■ **Challenge**
Arrange these rows as a numbered list, leaving out blank lines and the pictures.

(Element lookup records)

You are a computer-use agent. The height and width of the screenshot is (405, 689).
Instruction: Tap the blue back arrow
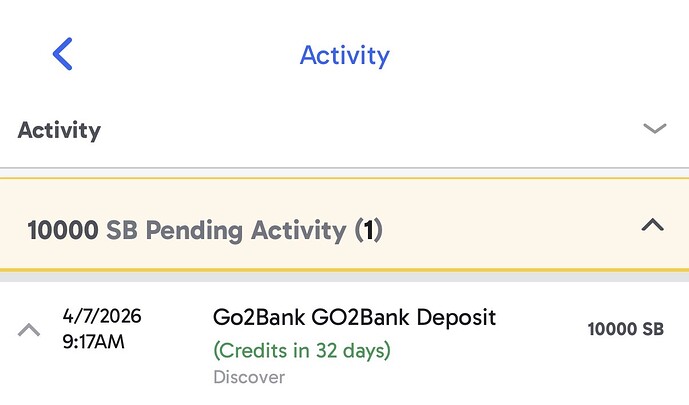click(x=63, y=53)
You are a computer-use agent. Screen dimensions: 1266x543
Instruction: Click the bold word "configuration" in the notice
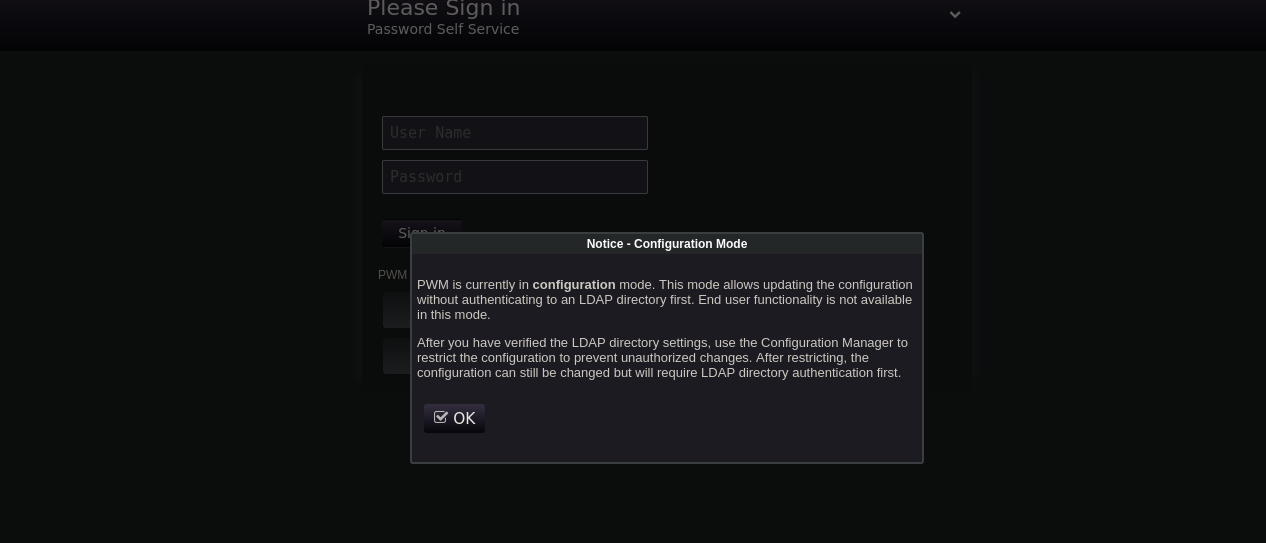coord(573,285)
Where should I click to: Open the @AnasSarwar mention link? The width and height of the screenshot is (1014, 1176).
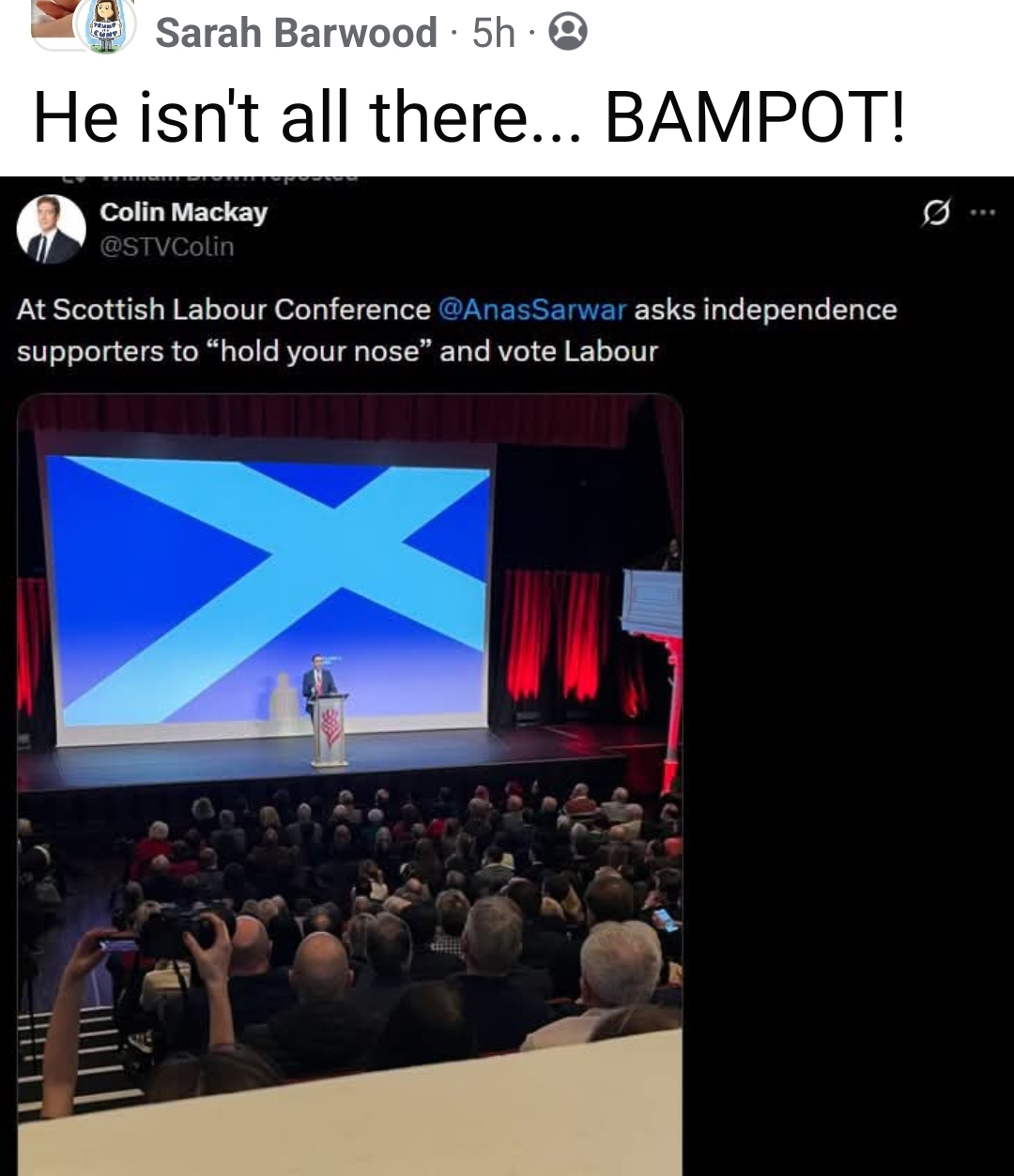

■ **Solution to the problem**
1. You are a computer-use agent. The height and width of the screenshot is (405, 689).
2. Instruction: Tap the blue back arrow
3. click(x=63, y=53)
4. You are a computer-use agent. Screen dimensions: 1266x543
5. Instruction: Click the bold word "configuration" in the notice
6. coord(573,285)
7. Where should I click to: Open the @AnasSarwar mention link? The width and height of the screenshot is (1014, 1176).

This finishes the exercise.